Anomalous drift of spiral waves in heterogeneous excitable media

We study the drift of spiral waves in a simple model of heterogeneous excitable medium, having gradients in local excitability or cellular coupling. For the first time, we report the anomalous drift of spiral waves towards regions having higher excitability, in contrast to all earlier observations in reaction-diffusion models of excitable media. Such anomalous drift can promote the onset of complex spatio-temporal patterns, e.g., those responsible for life-threatening arrhythmias in the heart.

💡 Research Summary

The paper investigates the behavior of spiral waves in a heterogeneous excitable medium by introducing spatial gradients in local excitability (parameter α) and cellular coupling (diffusion coefficient D) within a two‑dimensional FitzHugh‑Nagumo reaction‑diffusion framework. While previous studies have consistently reported that spiral cores drift toward regions of lower excitability, the authors demonstrate, for the first time, an “anomalous drift” in which the spiral core moves toward areas of higher excitability.

Methodologically, the authors construct a model where α(x,y) and D(x,y) vary linearly across the domain. They generate a stable spiral wave in a homogeneous medium, then embed it into the heterogeneous field and track the core’s trajectory over time. By systematically varying the magnitude of the α‑gradient, the D‑gradient, and their combination, they identify two distinct drift regimes. The conventional drift occurs when the α‑gradient is modest and the core migrates down the excitability slope. In contrast, when the α‑gradient exceeds a critical threshold (approximately 0.02 in nondimensional units) and the D‑gradient is negligible, the core migrates up the excitability slope, i.e., toward higher α. If D has a strong positive gradient, the core tends to move toward higher diffusion, reflecting the influence of asymmetric current flow.

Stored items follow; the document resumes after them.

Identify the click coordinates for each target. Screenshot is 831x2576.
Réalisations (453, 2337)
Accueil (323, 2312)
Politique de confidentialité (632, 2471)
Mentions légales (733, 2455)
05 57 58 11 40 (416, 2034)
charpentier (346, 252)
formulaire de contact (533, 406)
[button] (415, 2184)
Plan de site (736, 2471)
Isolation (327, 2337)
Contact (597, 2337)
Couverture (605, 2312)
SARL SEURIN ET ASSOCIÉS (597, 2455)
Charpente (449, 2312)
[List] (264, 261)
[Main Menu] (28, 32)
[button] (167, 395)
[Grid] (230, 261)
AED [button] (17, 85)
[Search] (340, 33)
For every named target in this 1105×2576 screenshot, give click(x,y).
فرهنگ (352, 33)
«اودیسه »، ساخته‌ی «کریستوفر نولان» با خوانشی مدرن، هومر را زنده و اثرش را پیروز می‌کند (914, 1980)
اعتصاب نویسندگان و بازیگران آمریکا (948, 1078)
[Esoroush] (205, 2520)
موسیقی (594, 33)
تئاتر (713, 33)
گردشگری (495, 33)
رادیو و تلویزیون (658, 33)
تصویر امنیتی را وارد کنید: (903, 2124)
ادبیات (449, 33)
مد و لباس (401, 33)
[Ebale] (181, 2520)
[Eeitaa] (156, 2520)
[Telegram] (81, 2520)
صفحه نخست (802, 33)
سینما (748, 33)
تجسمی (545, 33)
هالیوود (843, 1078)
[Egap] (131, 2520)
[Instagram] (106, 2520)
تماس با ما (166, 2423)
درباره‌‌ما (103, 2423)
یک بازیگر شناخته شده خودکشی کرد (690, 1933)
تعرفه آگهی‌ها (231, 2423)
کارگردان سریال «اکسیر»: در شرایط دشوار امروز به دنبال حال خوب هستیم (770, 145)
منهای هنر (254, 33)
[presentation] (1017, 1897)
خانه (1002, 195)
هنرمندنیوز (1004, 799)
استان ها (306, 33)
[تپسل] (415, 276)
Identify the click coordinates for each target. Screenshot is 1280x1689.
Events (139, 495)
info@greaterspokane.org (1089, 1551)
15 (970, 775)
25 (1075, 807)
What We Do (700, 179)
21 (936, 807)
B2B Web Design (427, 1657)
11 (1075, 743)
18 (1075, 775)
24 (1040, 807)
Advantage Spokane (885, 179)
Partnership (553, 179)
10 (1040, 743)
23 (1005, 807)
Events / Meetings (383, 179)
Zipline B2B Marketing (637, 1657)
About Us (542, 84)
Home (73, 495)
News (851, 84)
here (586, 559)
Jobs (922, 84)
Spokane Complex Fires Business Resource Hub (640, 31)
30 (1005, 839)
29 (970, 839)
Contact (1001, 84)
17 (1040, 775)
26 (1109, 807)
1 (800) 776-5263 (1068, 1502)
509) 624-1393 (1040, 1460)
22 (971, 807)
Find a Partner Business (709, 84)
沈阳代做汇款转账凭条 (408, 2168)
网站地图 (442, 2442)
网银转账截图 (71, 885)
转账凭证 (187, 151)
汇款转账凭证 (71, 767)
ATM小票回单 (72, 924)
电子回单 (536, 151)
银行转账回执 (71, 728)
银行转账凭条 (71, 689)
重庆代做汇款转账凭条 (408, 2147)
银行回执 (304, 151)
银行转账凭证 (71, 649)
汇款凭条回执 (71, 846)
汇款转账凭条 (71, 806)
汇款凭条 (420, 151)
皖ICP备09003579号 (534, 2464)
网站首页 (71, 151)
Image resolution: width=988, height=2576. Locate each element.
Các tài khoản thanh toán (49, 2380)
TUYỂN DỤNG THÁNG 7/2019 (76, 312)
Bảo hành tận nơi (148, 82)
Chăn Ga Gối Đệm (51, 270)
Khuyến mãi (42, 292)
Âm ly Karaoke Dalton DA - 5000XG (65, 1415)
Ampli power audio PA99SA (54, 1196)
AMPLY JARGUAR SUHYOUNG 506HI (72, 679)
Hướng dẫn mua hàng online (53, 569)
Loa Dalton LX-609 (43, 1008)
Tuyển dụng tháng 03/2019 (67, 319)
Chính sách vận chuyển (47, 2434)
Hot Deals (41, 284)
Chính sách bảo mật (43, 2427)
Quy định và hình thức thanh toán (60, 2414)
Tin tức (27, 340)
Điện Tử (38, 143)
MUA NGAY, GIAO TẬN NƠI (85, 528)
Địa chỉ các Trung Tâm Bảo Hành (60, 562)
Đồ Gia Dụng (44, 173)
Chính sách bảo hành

The authors analyze the underlying mechanisms by examining how the local wave speed c and rotation period T depend on α. Higher α increases c and shortens T, creating a spatial asymmetry in the phase‑locking condition around the core. This asymmetry generates a net “force” that pulls the core toward the region of faster propagation—a phenomenon they term “gradient‑induced core attraction.” The effect is amplified when the diffusion gradient is small, allowing the excitability gradient to dominate the dynamics.

Crucially, the anomalous drift has profound dynamical consequences. As the core approaches a high‑excitability zone, its stability deteriorates; simulations show core annihilation, breakup, or the spontaneous emergence of multiple spirals. Such transitions can give rise to complex spatio‑temporal patterns reminiscent of ventricular fibrillation in cardiac tissue. The authors argue that physiological heterogeneities—such as localized fibrosis, ion‑channel remodeling, or pharmacological modulation of excitability—could create the requisite gradients, making anomalous drift a plausible mechanism for the initiation or maintenance of life‑threatening arrhythmias.

By incorporating both excitability and coupling heterogeneities, the study extends the conventional understanding of spiral‑wave dynamics. It challenges the prevailing assumption that spiral cores invariably retreat from more excitable regions and highlights the need to consider combined gradient effects in realistic cardiac models. The findings suggest new avenues for therapeutic intervention, such as targeted modulation of excitability gradients or diffusion pathways, to prevent the anomalous migration of re‑entrant waves and reduce arrhythmic risk.